Puss in Boots (1988)
3/10
These Boots are made for Walken
21 April 2016
Did this movie even happen? Or was it a delirious, hallucinogenic fever dream? It's hard to tell the difference sometimes. Puss in Boots is sweetness personified, but it's so abrasively shoddy and weird that, watching it, it's easy to worry that you're lapsing out of consciousness and sobriety, much like the superimposed shapeshifting ogre and cat who flicker in front of our eyes like oh so many acid flashbacks.

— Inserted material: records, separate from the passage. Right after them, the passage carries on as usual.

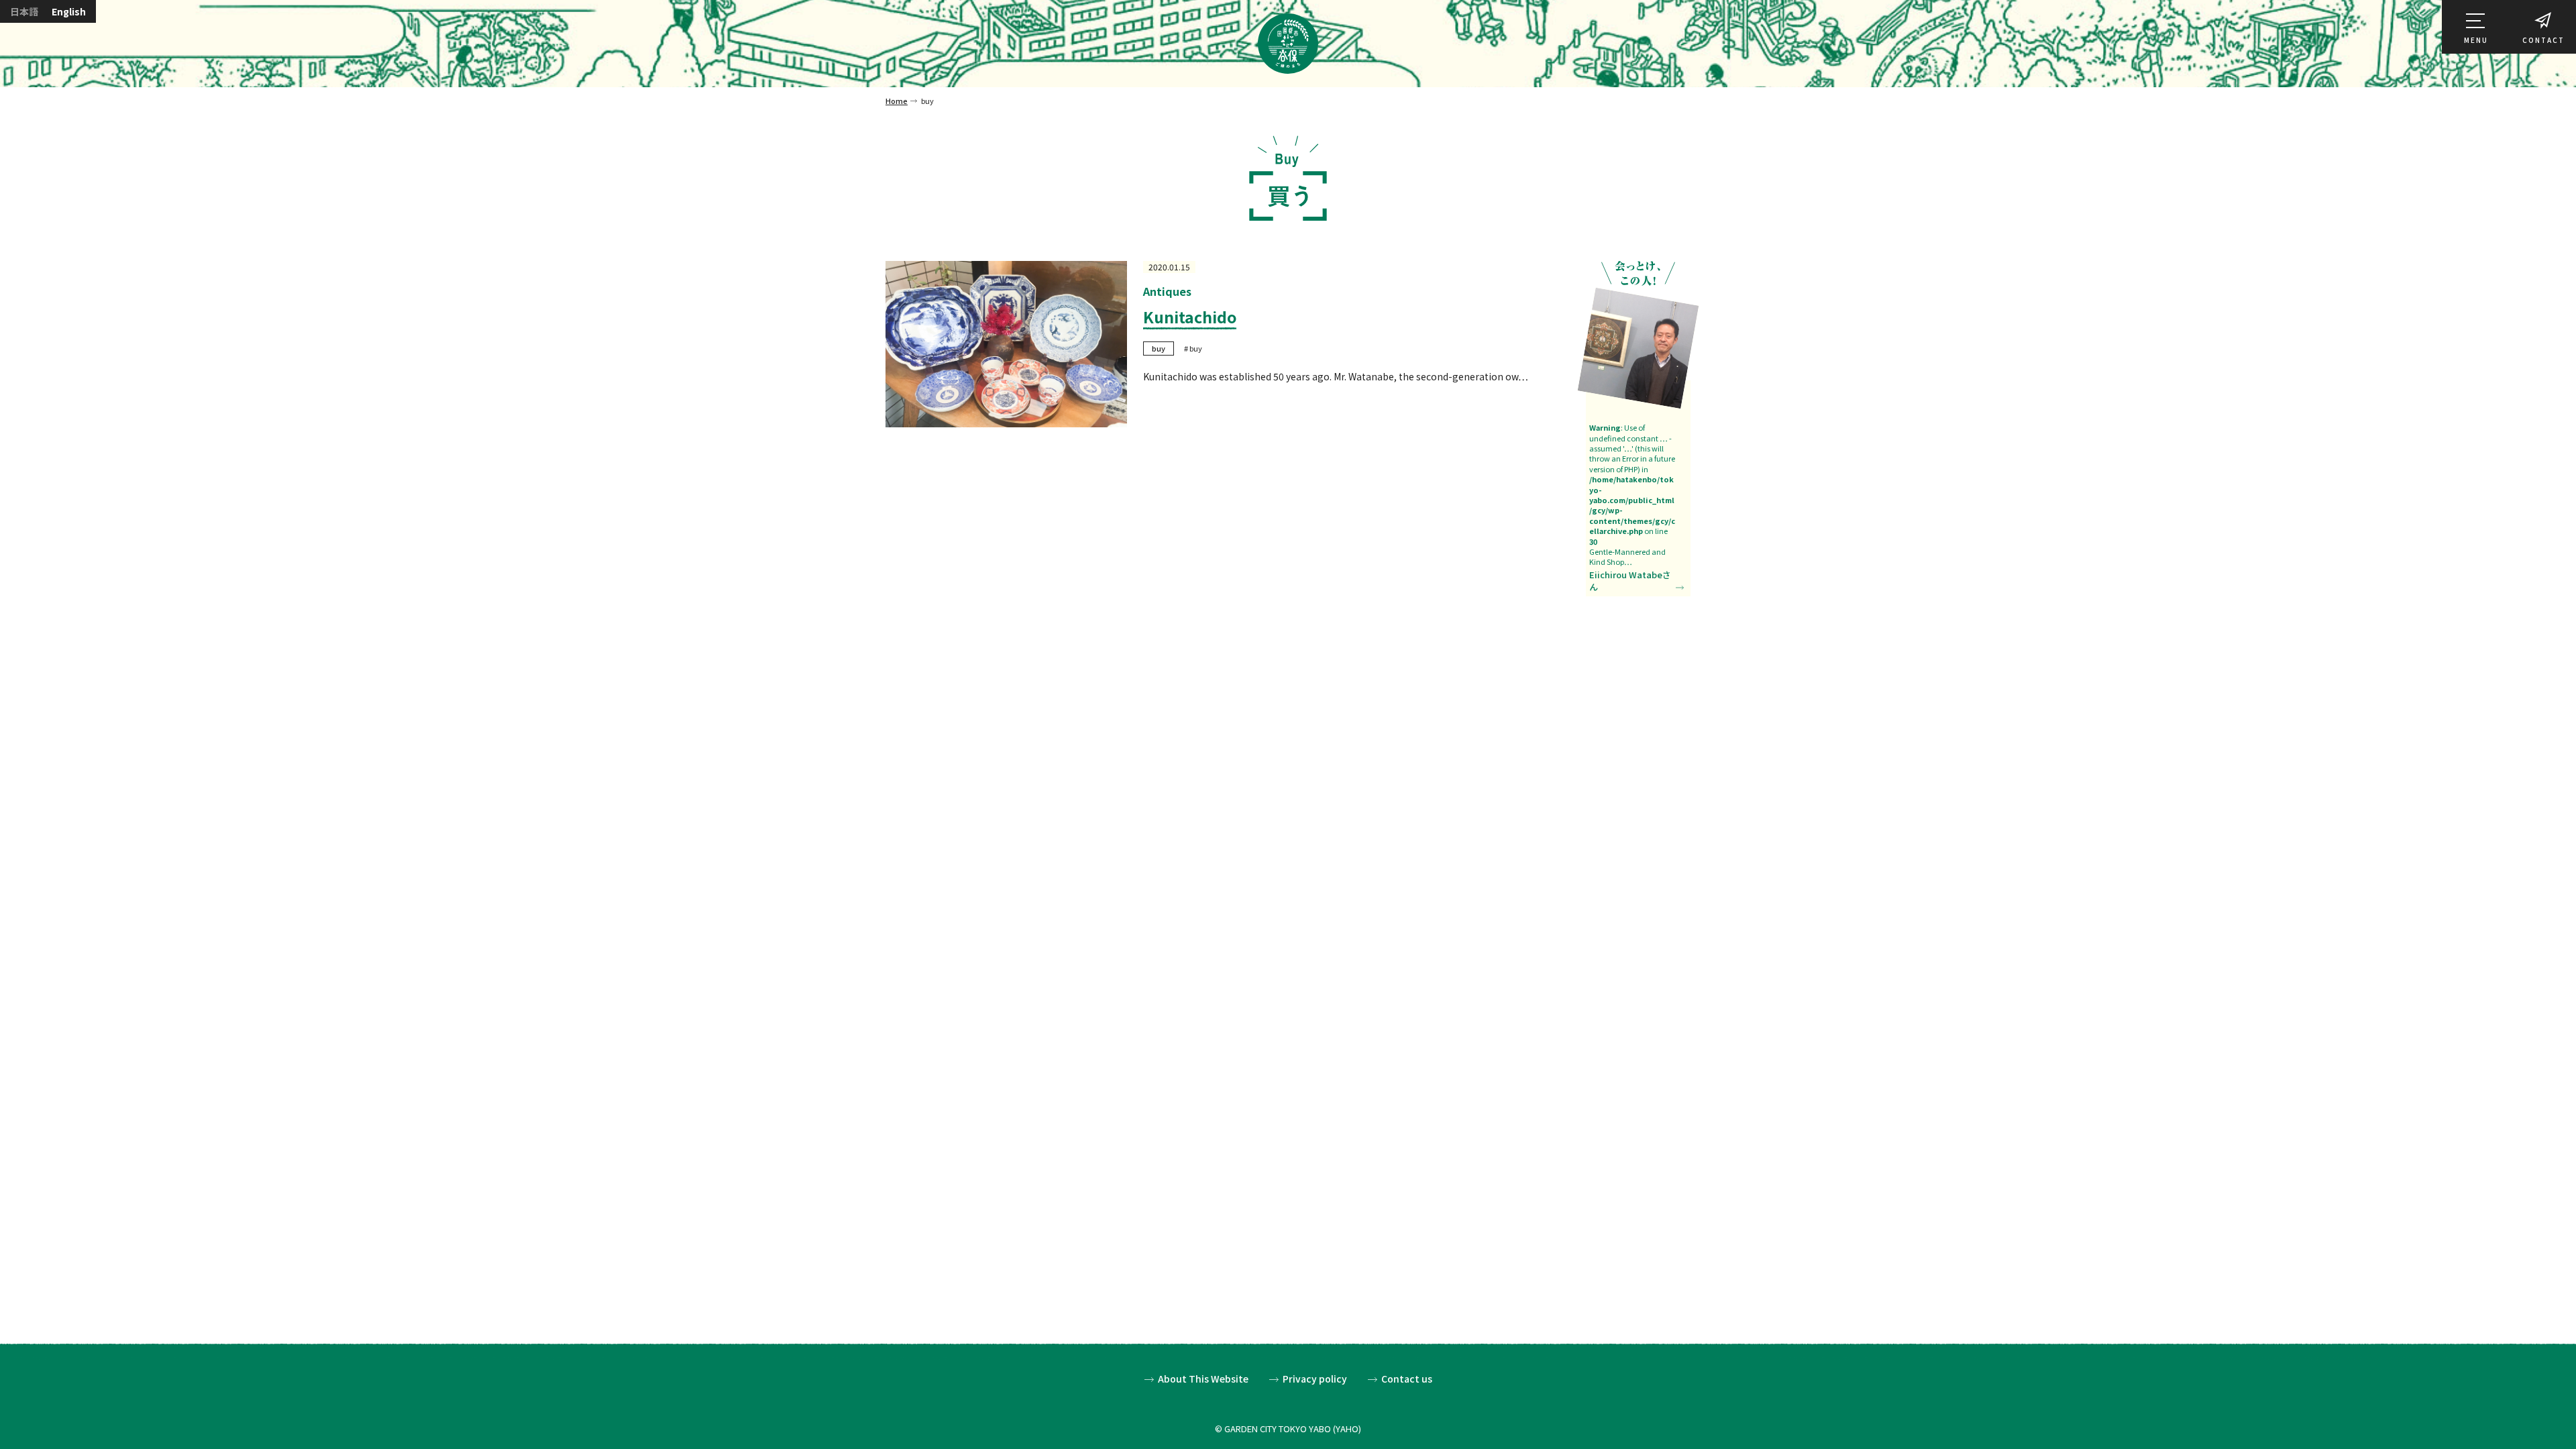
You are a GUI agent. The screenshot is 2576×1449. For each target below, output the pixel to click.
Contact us (1406, 1379)
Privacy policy (1315, 1379)
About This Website (1203, 1379)
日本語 (24, 11)
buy (1158, 348)
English (69, 11)
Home (896, 100)
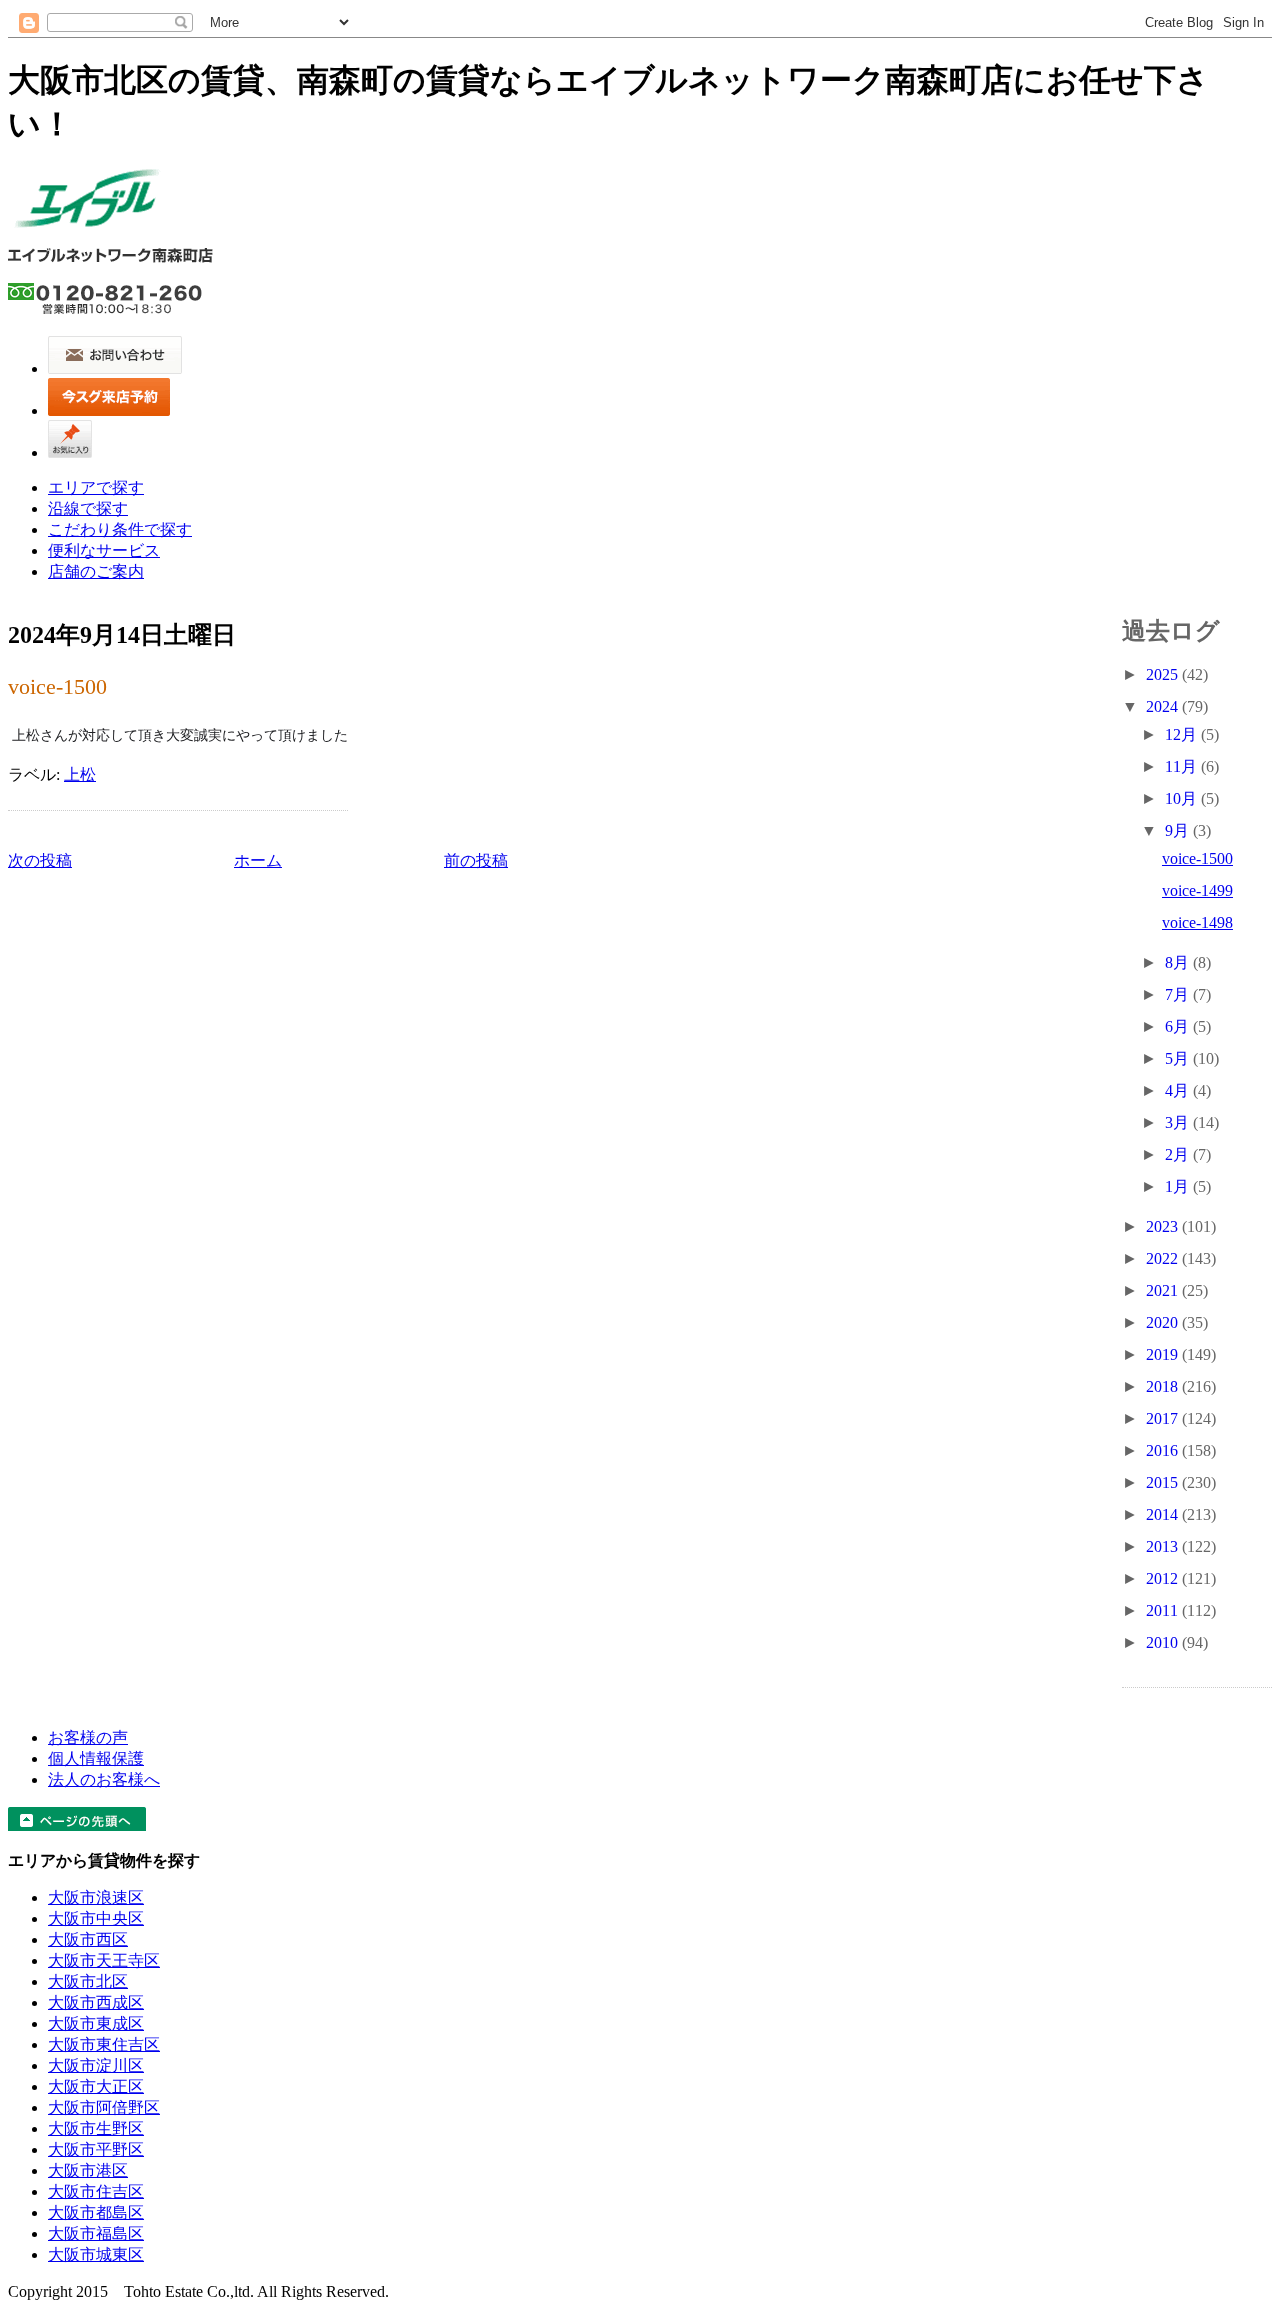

The film is kind of winningly adorable - but in the same way that any train wreck would be adorable if hundreds of kittens sauntered out of the derailed caboose. It's quaintly antiquated, insofar as no self-respecting recent release, even straight-to-DVD ones, would produce a finished product passing itself as a film so wooden, clumsy, and cheap looking (the community centre called - they'd like their cardboard sets and discount Halloween store costumes back, please and thank you. Okay, that was mean. See?! This movie is too cute to properly mock!). Everything is so gloriously stiff that it recalls a Coen Brothers parody, yet its bare-faced earnest wholesomeness grants it a transcendent level of camp hilarity. We can forgive the lurching storyline due to the children's source material. But the snoozy pace, stretching out and plodding along between Puss' machinations to elevate his master from lowly farm hand to sleight-of-hand royalty, is more bedtime story than nursery rhyme.

The musical numbers are so painfully bland and still, that I, at one point, started counting the threads on my couch as I telepathically implored the characters to stop, so I could stop nervously cringe-laughing at them. Meanwhile, the cast performing them - so amateurish one practically wants to hand out participation medals - over or under-act with the wanton inconsistency of a grade school pantomime. Jason Connery (yes, son of THAT Connery) in particular is so outrageously comatose that he practically sets a new low of what has been recorded constituting a performance - toddlers reading story books out low would demonstrate more inflection.

So why the three stars? Three guesses (and the first two don't count). Christopher Walken. He's iconic in the industry for his unique ability to be unbelievably good in unbelievably bad work, and he's never put his talents to such use as he does here. His flamboyant, gallant charisma and flawless song and dance skills bring effervescent life to literature's most famous trickster cat, while his uniquely syncopated delivery makes every line he speaks garrulously hilarious (whether it's always intentional is up for discussion). Even his springy, fidgety physicality uncannily embodies feline twitchiness. Cheerily oblivious to the disaster he's surrounded by, he's clearly having such a ball that it's hard not to share in his fun, and it's solely because of him that the film deserves even a whisper of recognition henceforth.

Puss in Boots is inarguably awful, but it's so gosh-darn likable that taking pot shots at it is the guiltiest kind of derision. Walken works his Walken magic like never before, bounding around in a pirate hat and capturing our hearts. His delightful weirdness is what helps transform this cheap mess into the surreal, camp masterpiece it was destined to be. Still, even the youngest, most forgiving of audiences are likely to dismiss Puss in Boots as distressingly boring, weird, hokey trash. Mee-ouch.